** Begin TEXT PROVIDED **
# Shoalwater 14.5 Cat



## blackmagic (May 13, 2011)

Anybody have pics,numbers,pros or cons about this boat?
Thanks.


----------



## bubbas kenner (Sep 4, 2010)

Its too small for me and you where you gonna put me lol.


----------



## blackmagic (May 13, 2011)

bubbas kenner said:


> Its too small for me and you where you gonna put me lol.


 Huh?


----------



## CaptDocHoliday (Feb 3, 2011)

*I run an '08 14.5 Cat, 60hp E-Tech*

and I love it. Got it last spring and have been mroe than impressed with its abilities. When I went on the hunt for a new boat, I was looking at the SS Classic 15, Tran Baby Cat, or the Shoalwater 14.5. All 3 are really solid boats, and will get into the skinniest of the skinny. All 3 can also be hard to find used, so when I was ready to buy - I found a 14.5 so I test rode it and made the purchase a week later.

After running it for a while, I can honestly say this is an amazing 1 or 2 man fishing rig. I have pushed up to 4 a couple of times, but loaded with just me or me and a buddy I can jump that thing on plane in a true 6" (soft bottom) with ease. At rest you are drafting about 6" with 2 in the boat, and on plane I have no qualms running over a 4" deep oyster reef with my motor jacked up.

Thats another thing. With a shallow blaster cav plate, I'm holding 15 PSI jacked up at 4", 10 PSI at 5", and 5 PSI jacked all the up to 6" (skeg level with bottom of the cats). Getting about 33MPH with a 15 pitch 3 blade prop, and 27MPH at 4700 RMP (where I get hte best MPG). It'll run shallower than you will be willing to run it, (but <3" on a hard bottom is unrealistic).

For a 14' boat, it's surprisingly roomy. You can drift fish with 3 people if you are smart about it (one on the bow, one in the rear, and one standing on the front cooler); and it's not the least bit tippy. I've crossed matagorda in some serious chop that was "rough" but I made it across none-the-less. Ideally you can run the flats most places and always avoid the rough stuff. With that etech, I can fish all day, and all over WMB, and only burn on average 3 gal in a day.
** End TEXT PROVIDED **
** Begin DATASET **
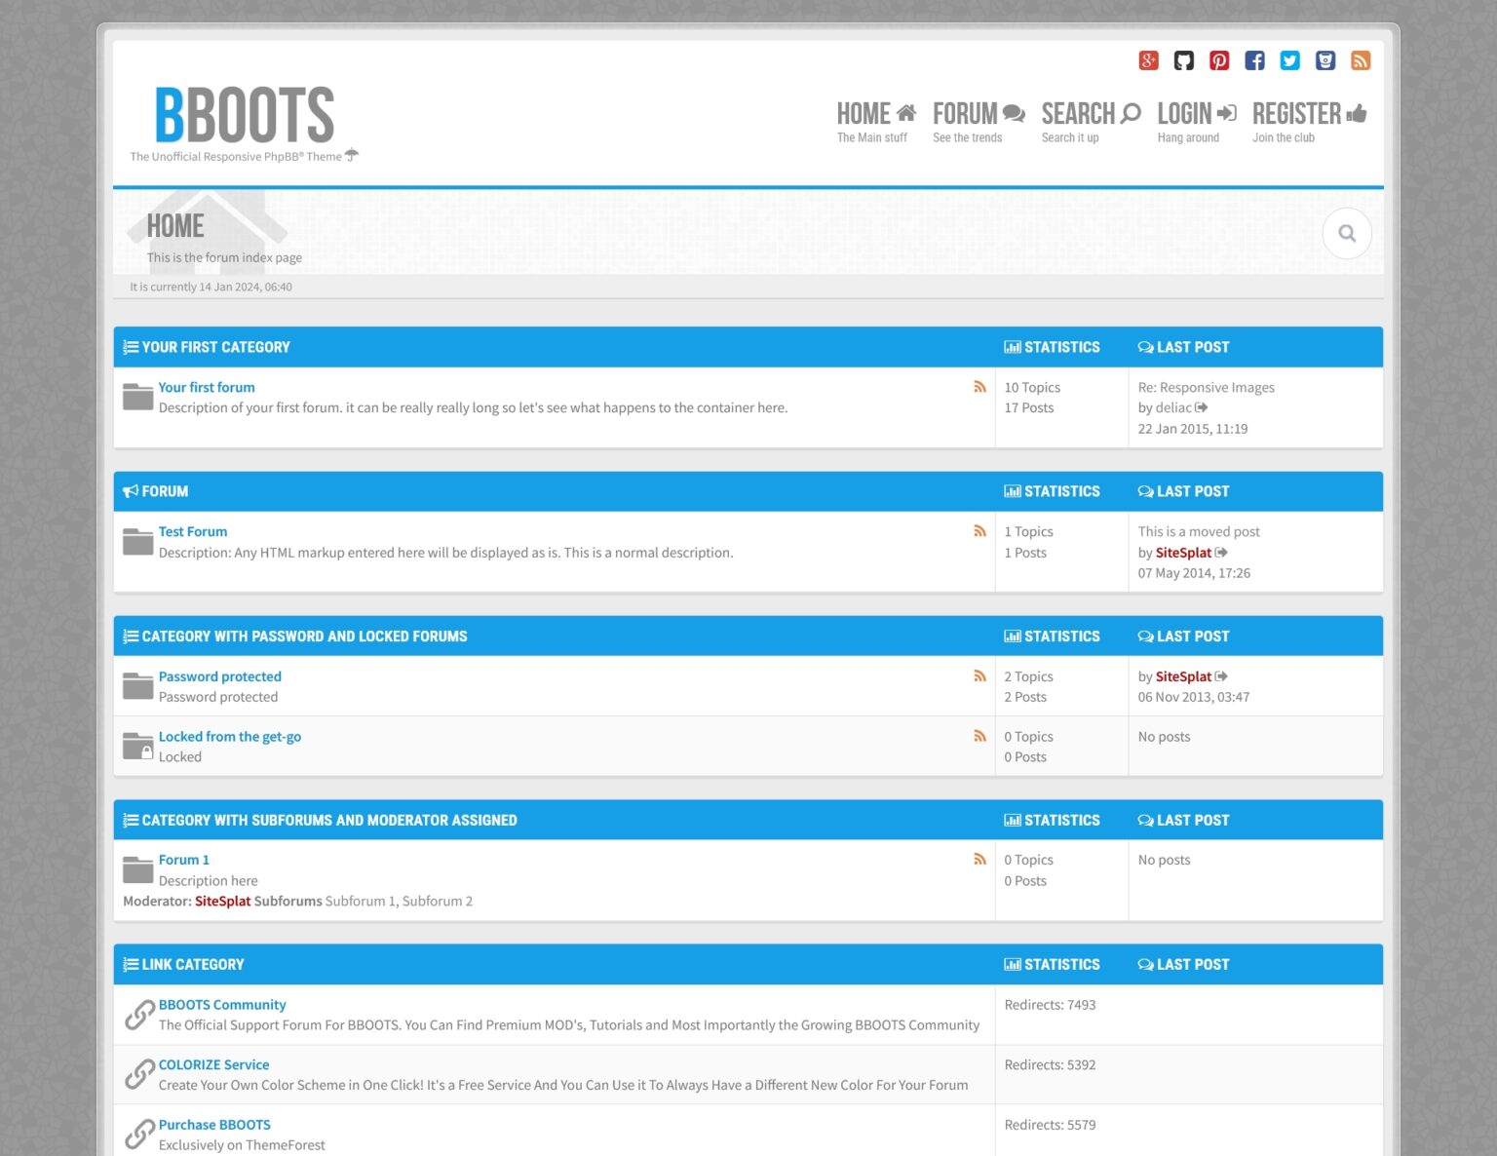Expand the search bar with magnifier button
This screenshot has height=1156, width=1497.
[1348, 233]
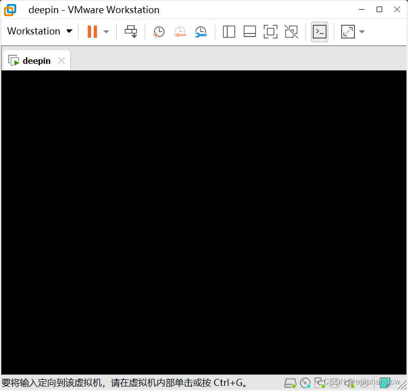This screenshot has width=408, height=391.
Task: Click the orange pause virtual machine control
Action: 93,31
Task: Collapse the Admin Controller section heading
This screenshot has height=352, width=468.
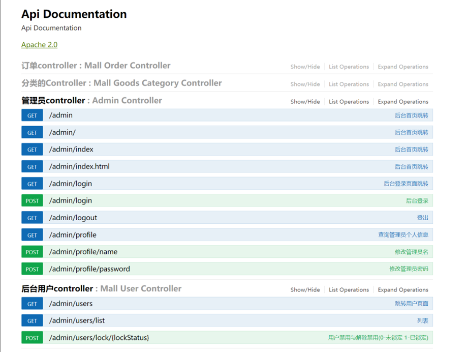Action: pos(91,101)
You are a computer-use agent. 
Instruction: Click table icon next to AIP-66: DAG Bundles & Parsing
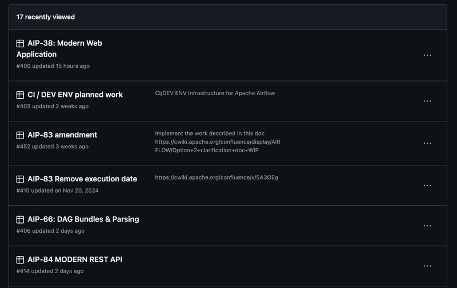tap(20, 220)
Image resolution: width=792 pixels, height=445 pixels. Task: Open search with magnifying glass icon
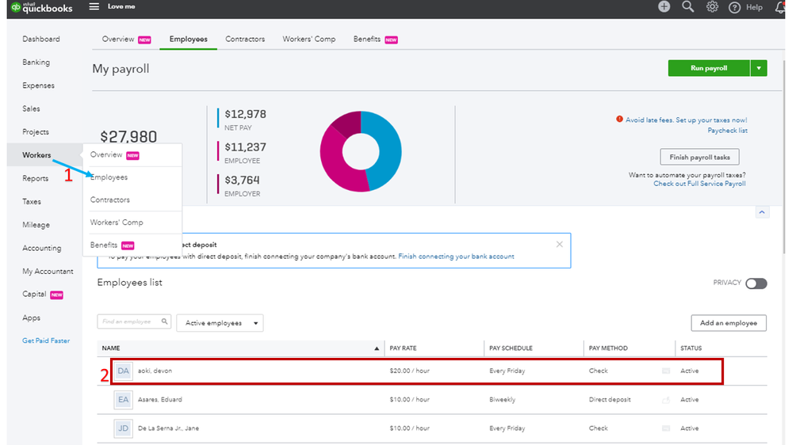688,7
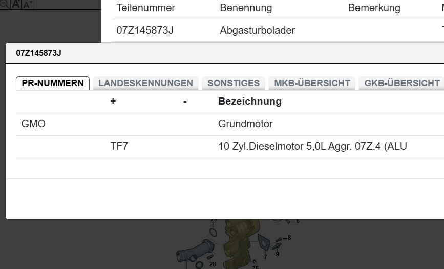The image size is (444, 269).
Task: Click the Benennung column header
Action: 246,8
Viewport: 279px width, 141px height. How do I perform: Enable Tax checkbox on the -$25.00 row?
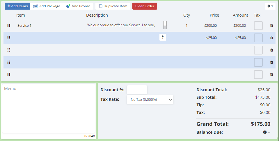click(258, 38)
** End DATASET **
** Begin DATASET **
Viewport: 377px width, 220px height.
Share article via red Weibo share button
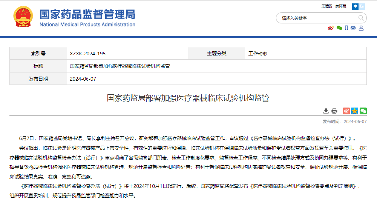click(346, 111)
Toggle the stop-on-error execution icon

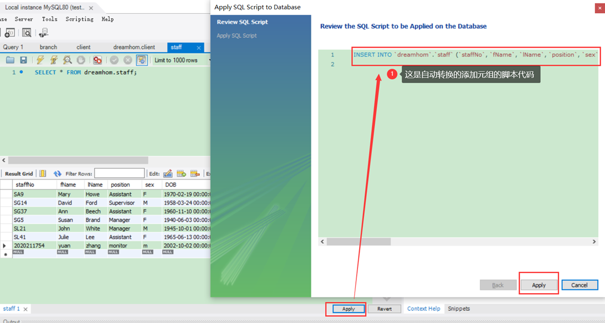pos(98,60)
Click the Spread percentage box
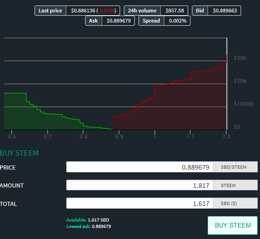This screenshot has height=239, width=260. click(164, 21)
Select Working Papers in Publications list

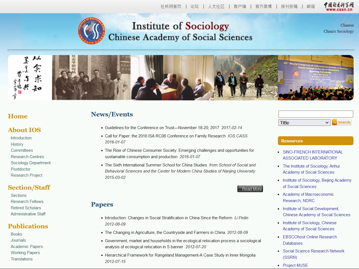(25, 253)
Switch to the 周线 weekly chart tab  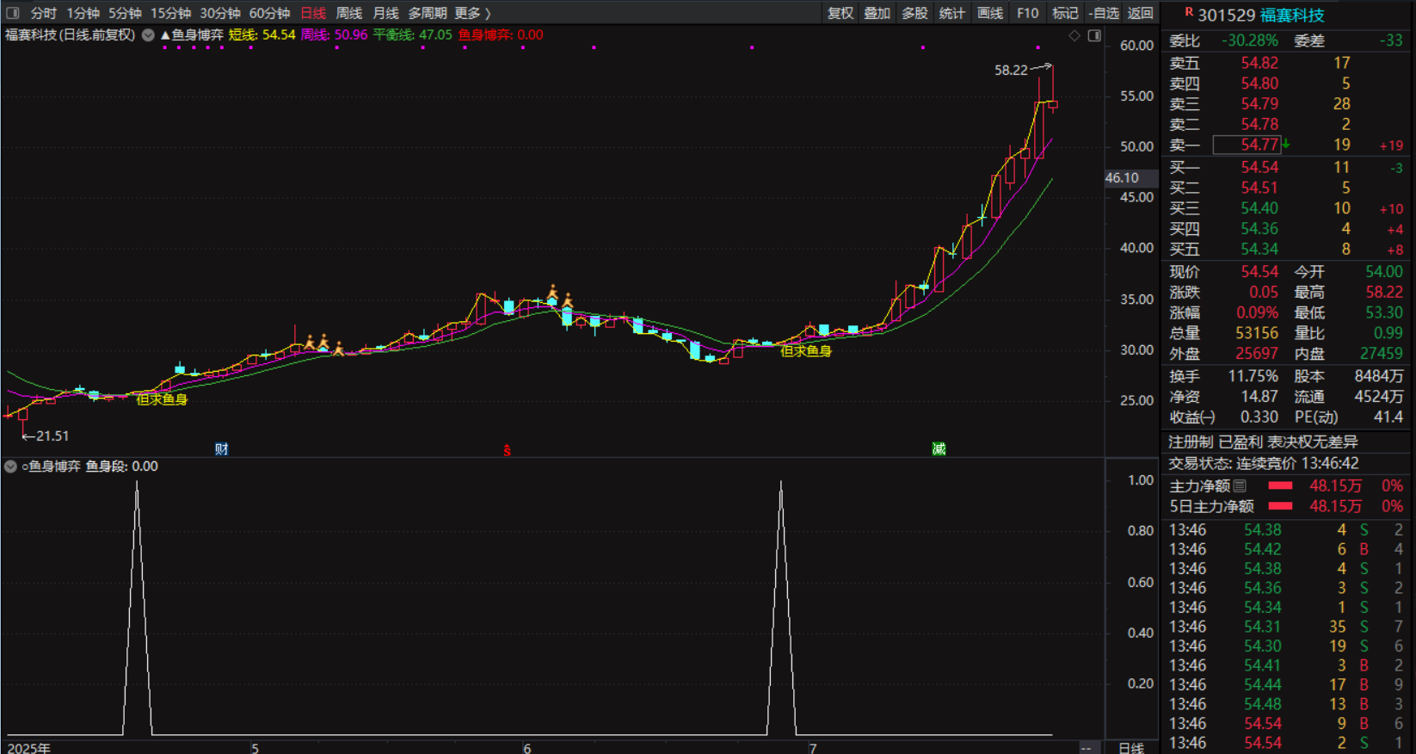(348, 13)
** End DATASET **
▶ _REQUEST 1_
Answer these from the Shoalwater 14.5 Cat thread, one line each:
(a) Which three boats was CaptDocHoliday looking at when shopping for a new boat?
(b) What top speed does CaptDocHoliday get with a 15 pitch 3 blade prop?
(c) How much fuel does CaptDocHoliday burn on average in a day of fishing?
▶ _REQUEST 2_
Summarize the Shoalwater 14.5 Cat thread in two sentences.
▶ _REQUEST 3_
Resume the Shoalwater 14.5 Cat thread after its last sentence.

▶ _RESPONSE 1_
(a) The SS Classic 15, the Tran Baby Cat, and the Shoalwater 14.5.
(b) About 33 MPH.
(c) About 3 gallons.

▶ _RESPONSE 2_
After a request for pictures, numbers, pros, and cons on the Shoalwater 14.5 Cat, an owner of an '08 model with a 60hp E-Tech calls it an amazing 1 or 2 man fishing rig that jumps on plane in a true 6" and drafts about 6" at rest with two aboard. The owner reports about 33 MPH, a surprisingly roomy and stable layout that allows drift fishing with three people, and an average burn of only 3 gallons a day.

▶ _RESPONSE 3_
PM if you want to go out one day. I'm thinking I may do a quick morning trip to WGB this weekend while the old lady is at work. Planning on fishing an area 90% of the bay boats can't float in, sight casting at reds.


----------



## CaptDocHoliday (Feb 3, 2011)

First Pic of of an Oyster Reef I boated over.

2nd is of the Deck with the TM I recently added. 

PM if you have any other questions.


----------



## boltmaster (Aug 16, 2011)

DOC thats a nice little rig i have a BC and love it too....how do you like that poling platform? i have a front casting platform but no rear tower debating on if i want to add the weight or not


----------



## CaptDocHoliday (Feb 3, 2011)

If I had my choice, (and after watching several of Railbirds videos on youtube), I put some sort of fold down tower over the console vs a poling tower. That being said, the tower is nice, and I've caught quite a few reds from up there. Previously I had been climbing down with the fish on to net the fish. After watching RB and his videos, I'm gonna just stay up there and flop them up on the deck since the sides are almost level with the water. It poll's well, but I wouldn't get up there in any kind of chop.

The wife loves to sit up there and fish, which leave the front free for me to run the TM. 

Most of the time when I fish alone, I'm on the bow or standing on the front cooler, which heps with visabliity a good bit. From the tower, you can see reds very well. Wish I had a fold down leaning rail though. I can see myself eventually hooking a fish and stepping off it by accident.


----------



## boltmaster (Aug 16, 2011)

thanks for the feed back i think i will contact coastal aluminum in the comming winter months and see about doing a fold down tower i will shoot you the info when i get it if only for grins 

gotta love these small rigs !!


----------



## CaptDocHoliday (Feb 3, 2011)

Def let me know how it goes. I'm considering removing the tower and trying to get something like that made. Still on the fence, but Railbird may pursuade me! 

The little rigs rock. Sure the draw backs of capacity and speed suck, but I love love love being able to get back into kayak territory and lay the smack down on some reds.


----------



## CaptDocHoliday (Feb 3, 2011)

A few more pics by PM request

2nd pic was taken while I was doing 9MPH (trying to see how slowly I could stay on top), hence the bow rise.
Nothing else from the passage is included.